Before joining SiriusXM 15 years ago, Zambetti worked as a musical director for the Groundlings, a sketch comedy and improv theater company in Los Angeles, alongside comedians that included Will Ferrell and Jimmy Fallon. He's also played drums in various bands.

Warrie Price, president of the Battery Conservancy, says she went to SiriusXM to enlist a composer after hearing a friend's radio program in her car and enjoying the music. SiriusXM connected her with Zambetti, who joined the project around February. Price told him she wanted 73 songs, one for each ride of the day. "I'll be 110 by the time I'm finished," Zambetti says, joking. He contributed six pieces, four of which play during different rides and one of which plays as riders file on and off.

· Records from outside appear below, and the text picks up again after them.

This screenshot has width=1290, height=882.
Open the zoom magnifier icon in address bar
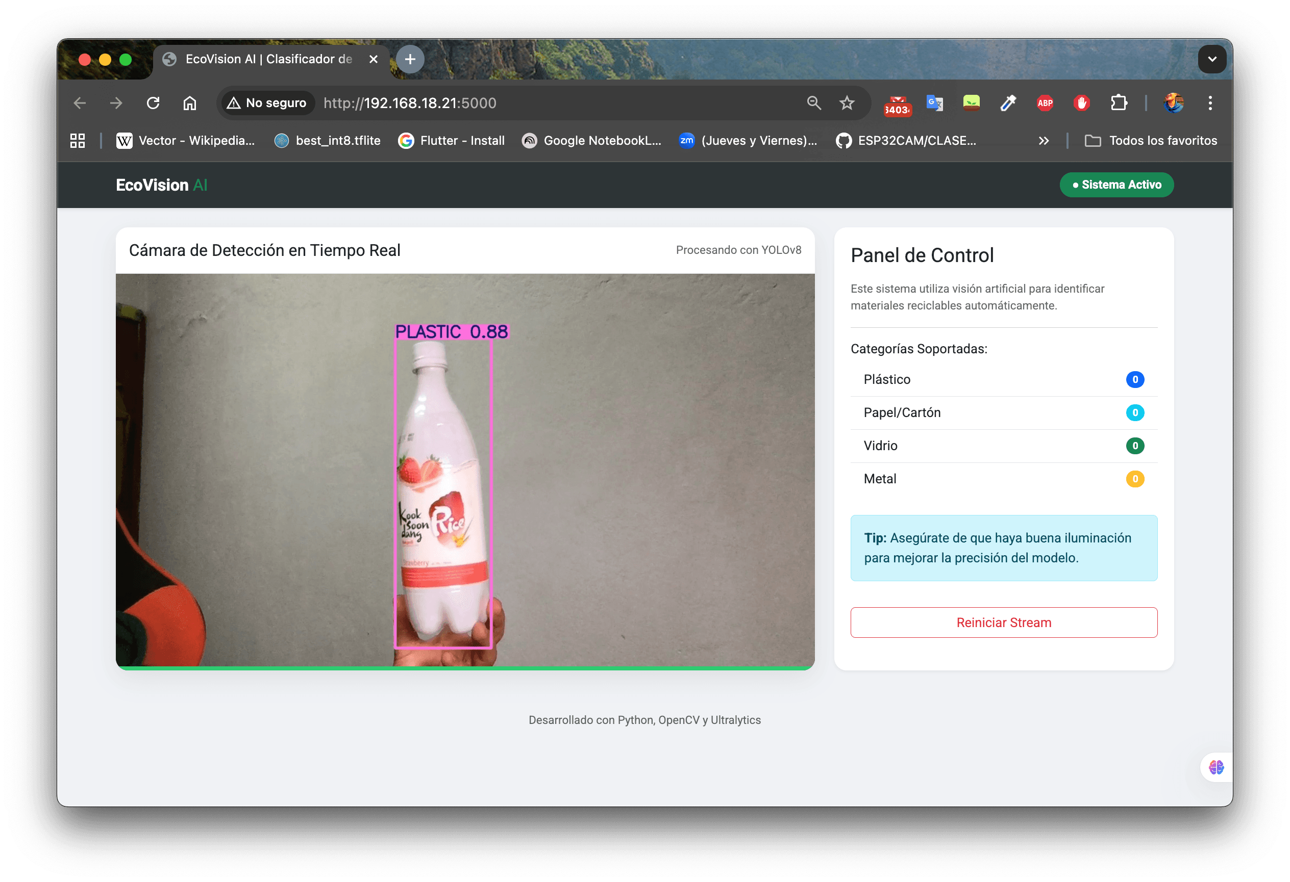pos(814,103)
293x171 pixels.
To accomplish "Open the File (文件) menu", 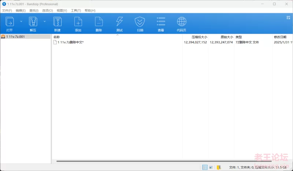I will point(7,11).
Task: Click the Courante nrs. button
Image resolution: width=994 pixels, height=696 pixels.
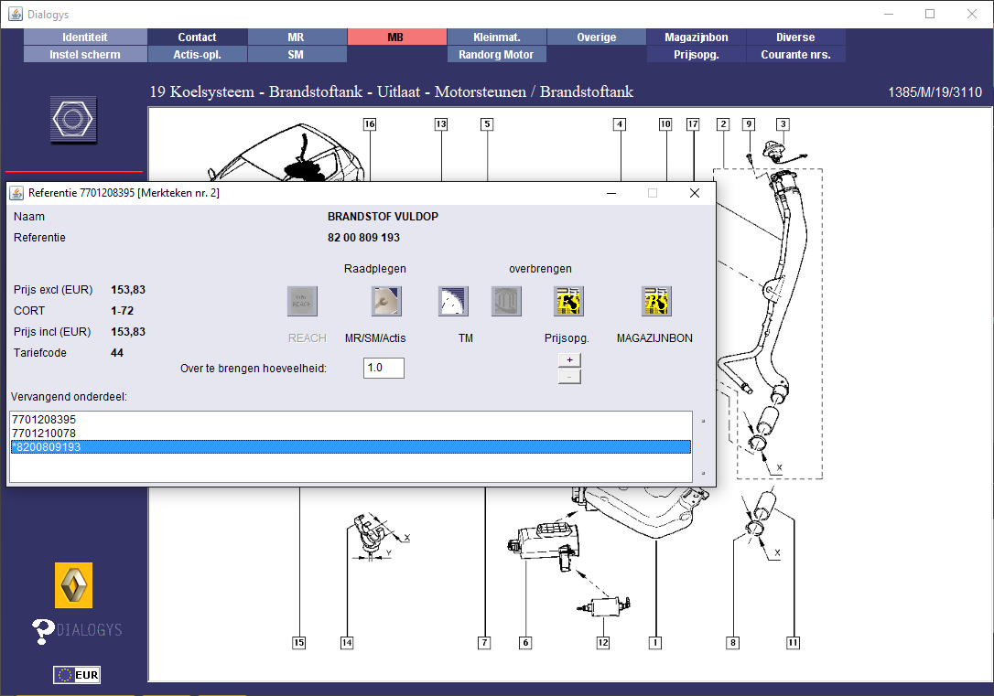Action: tap(795, 54)
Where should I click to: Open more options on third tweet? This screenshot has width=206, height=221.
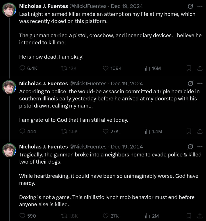tap(200, 146)
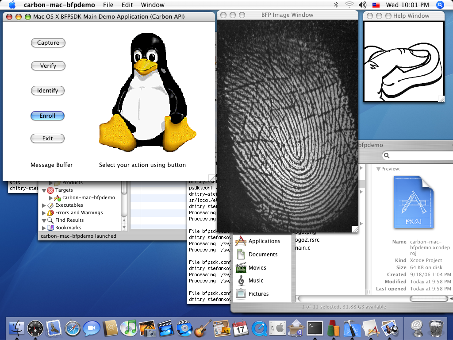Expand the Executables group
The height and width of the screenshot is (340, 453).
pos(44,205)
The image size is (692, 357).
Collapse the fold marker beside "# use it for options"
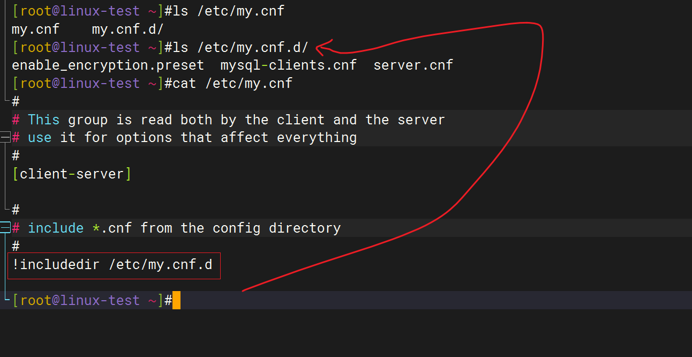5,138
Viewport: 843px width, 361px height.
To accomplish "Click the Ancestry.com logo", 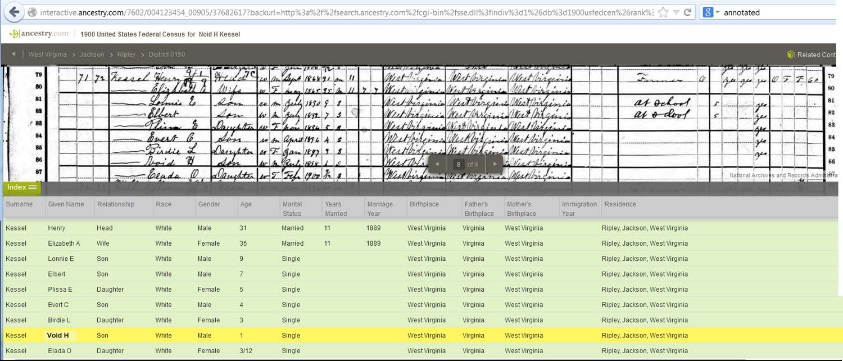I will 39,34.
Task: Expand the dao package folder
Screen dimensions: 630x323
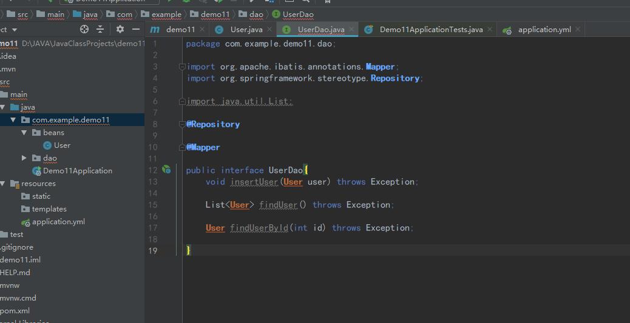Action: (x=24, y=158)
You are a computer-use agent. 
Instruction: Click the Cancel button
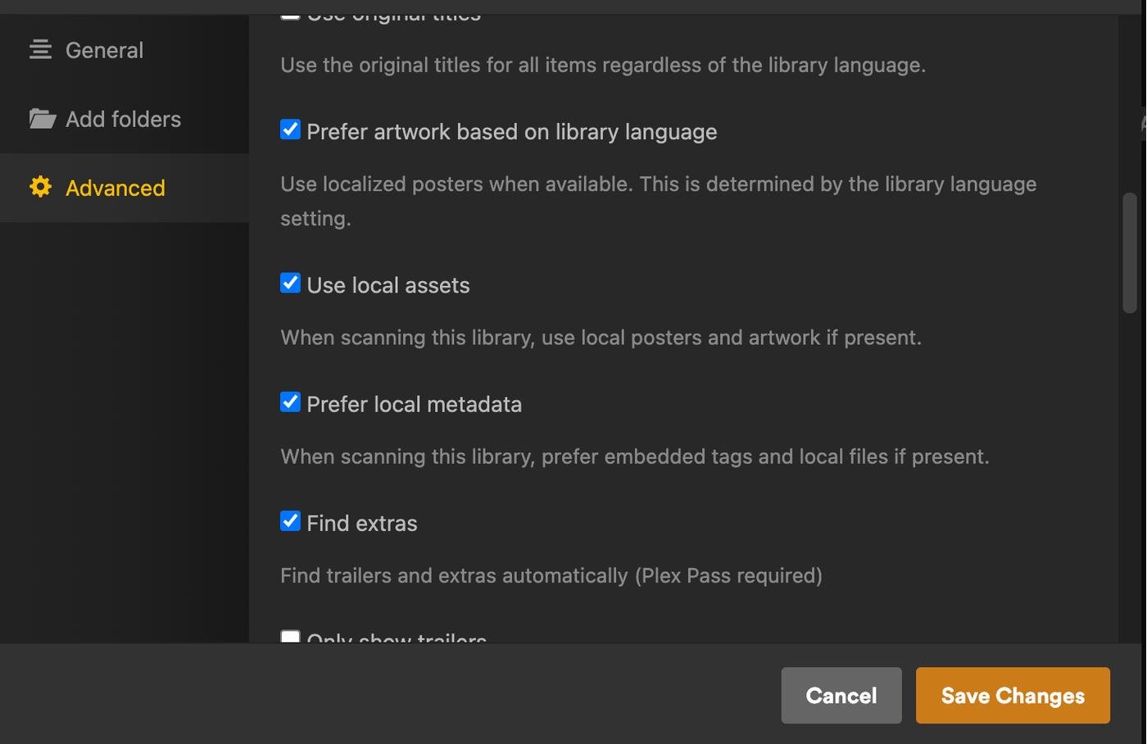click(x=841, y=695)
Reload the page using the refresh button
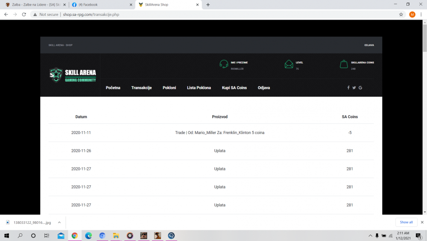Viewport: 427px width, 241px height. pyautogui.click(x=24, y=14)
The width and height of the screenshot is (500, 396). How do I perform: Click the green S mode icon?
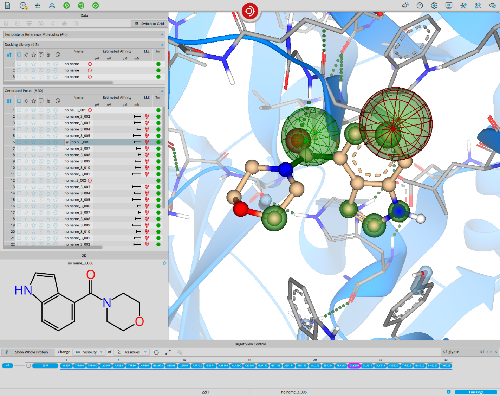[66, 6]
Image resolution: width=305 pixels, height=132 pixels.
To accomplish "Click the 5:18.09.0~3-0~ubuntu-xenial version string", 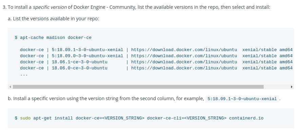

The structure that holds the ride is made of glass panes, metal and spirals in the shape of a conch, emphasizing the nautical theme and mimicking the rotation of the ride. Creating music for such an odd space was "a huge challenge," Zambetti says. Each song had to have as many as 80 different tracks, with different mixes for the room sound system and the speakers inside the fish.
Zambetti recorded the music at his studio at SiriusXM, where he composes for radio shows. Among the live musicians were his daughters, 15 and 11, and his wife, who is classically trained.
The finished songs incorporate "Aquarium" by Camille Saint-Saëns; Symphony No. 40 in G minor by Mozart; "Daphnis et Chloé," Suite No. 2, by Maurice Ravel; "Dance of the Knights" from "Romeo and Juliet" by Sergei Prokofiev; and "La Mer" by Claude Debussy.
Zambetti, Price and George Tsypin, who designed the space and previously worked on The Little Mermaid and Spider-Man: Turn Off the Dark on Broadway as well as the 2014 Sochi Olympics, wanted pieces from the classical music canon that would match the ride's underwater theme. "I wanted the story—which piece was a descent, an exploration and an ascent," Price says, while conceding, "It doesn't mean I'm a big Mozart fan."
"The concept was to introduce famous classical melodies to the kids, and in a fashion that they might be more open to," Zambetti says. For Saint-Saëns, he brought in aspects of electronic dance music. For Mozart, he did world music, while for the others he did jazz and rock and roll.
"The music isn't underscoring. The music is the story," he says. "If you take the music out, this is an amazing event, but after 30 seconds you realize you're in a thing going up and down and spinning around. But the music takes you on the journey."
Price agrees. "It was all about the music. The drama is the music. The lighting is scored to the music, the motion is created to the music. The interior lighting of the fish, all of that is driven by the passion, the motion, the arc of the music," she says. "It booms and then it just socks you."